Izvestiya vuzov. Yadernaya Energetika

The peer-reviewed scientific and technology journal. ISSN: 0204-3327

Heat exchange control in the VVER core using Petri nets

3/19/2020 2020 - #01 Modelling processes at nuclear facilities

Kachur S.A.

DOI: https://doi.org/10.26583/npe.2020.1.13

UDC: 621.039.56

The aim of the study is to develop a method for identifying the boiling process in the channels of the VVER core and a model of the information-measuring system to be used on the basis of Petri nets for more efficient heat exchange control in the reactor core during emergencies.

In this case, two tasks are solved: (1) the creation of a method for identifying the «hottest» steam distribution spots in the mixing chamber; and (2) the development of a model for controlling the information-measuring system in the process of this identification, as a component of the reactor power control system.

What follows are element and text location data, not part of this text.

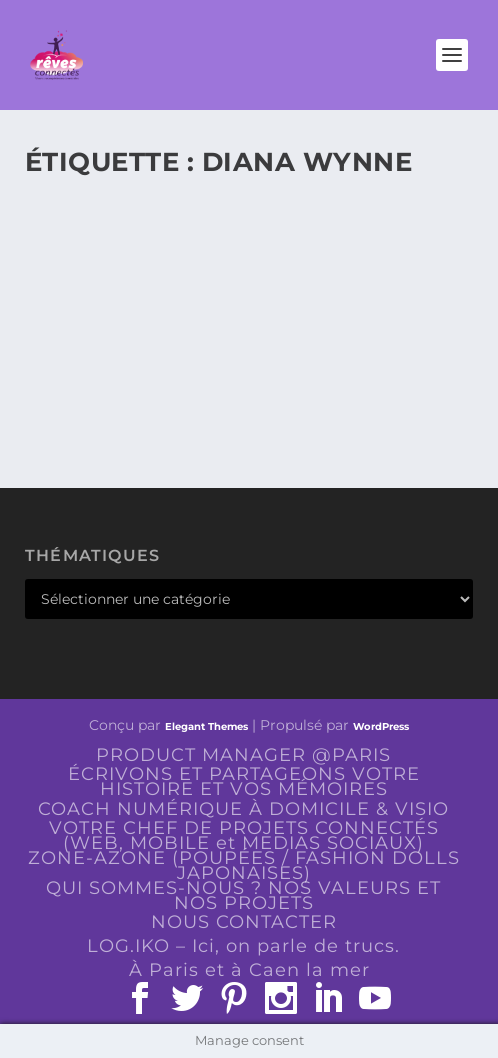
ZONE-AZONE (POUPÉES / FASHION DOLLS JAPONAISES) (244, 865)
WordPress (381, 726)
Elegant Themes (206, 726)
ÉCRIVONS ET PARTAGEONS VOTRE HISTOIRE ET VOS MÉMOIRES (244, 781)
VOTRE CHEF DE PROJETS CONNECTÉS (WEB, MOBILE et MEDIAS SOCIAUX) (244, 835)
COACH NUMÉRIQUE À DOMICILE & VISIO (243, 809)
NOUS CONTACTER (244, 922)
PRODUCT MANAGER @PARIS (243, 755)
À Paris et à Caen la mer (249, 970)
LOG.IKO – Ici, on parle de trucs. (243, 946)
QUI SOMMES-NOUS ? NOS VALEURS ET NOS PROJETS (243, 895)
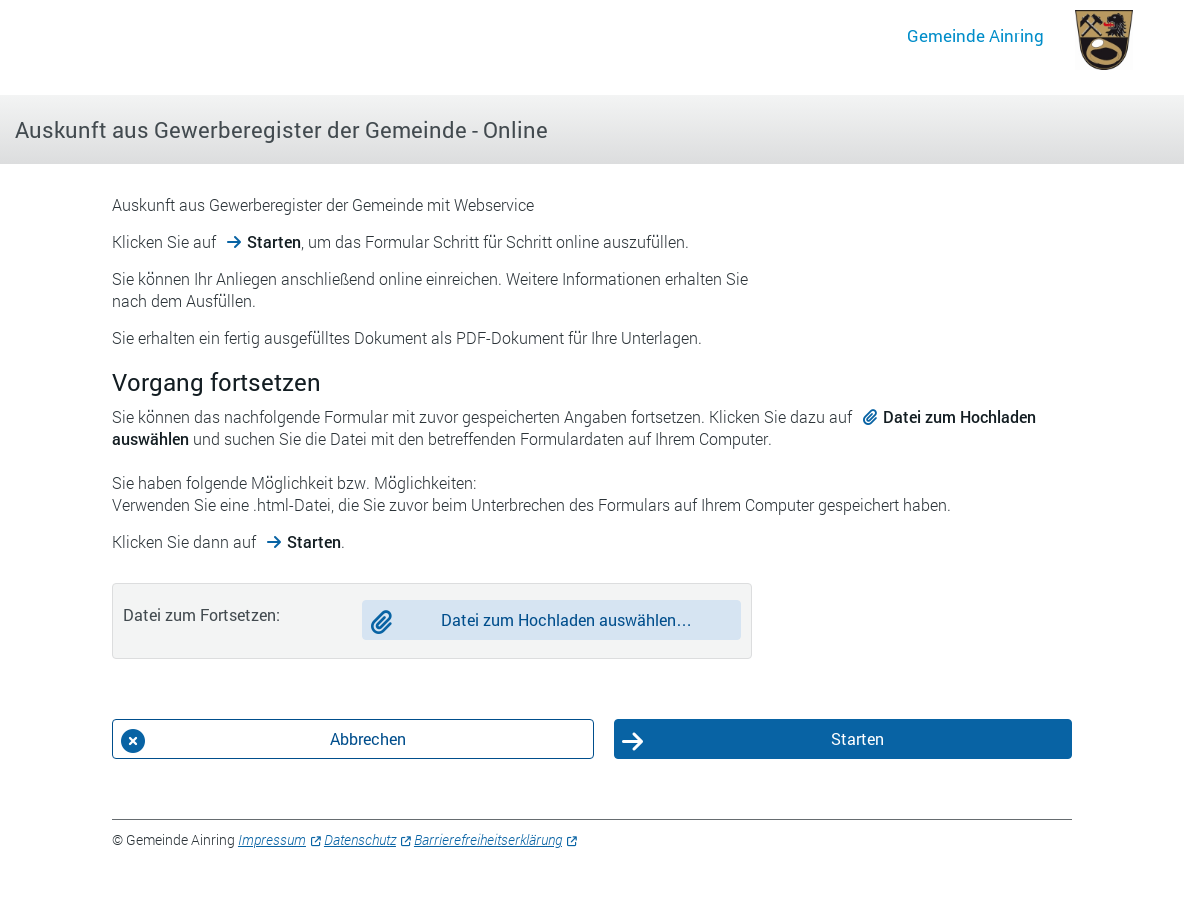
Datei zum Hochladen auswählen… (566, 619)
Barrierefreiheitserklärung (488, 839)
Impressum (272, 839)
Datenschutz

It is proposed to identify the boiling process in the reactor core according to the information of the optical information-measuring system located along the perimeter of the mixing chamber. The developed method for controlling the steam void in the mixing chamber is called the method of the «hottest» spots for a nuclear reactor. This method is based on solving systems of linear equations that describe various schemes for using information from optical sensors.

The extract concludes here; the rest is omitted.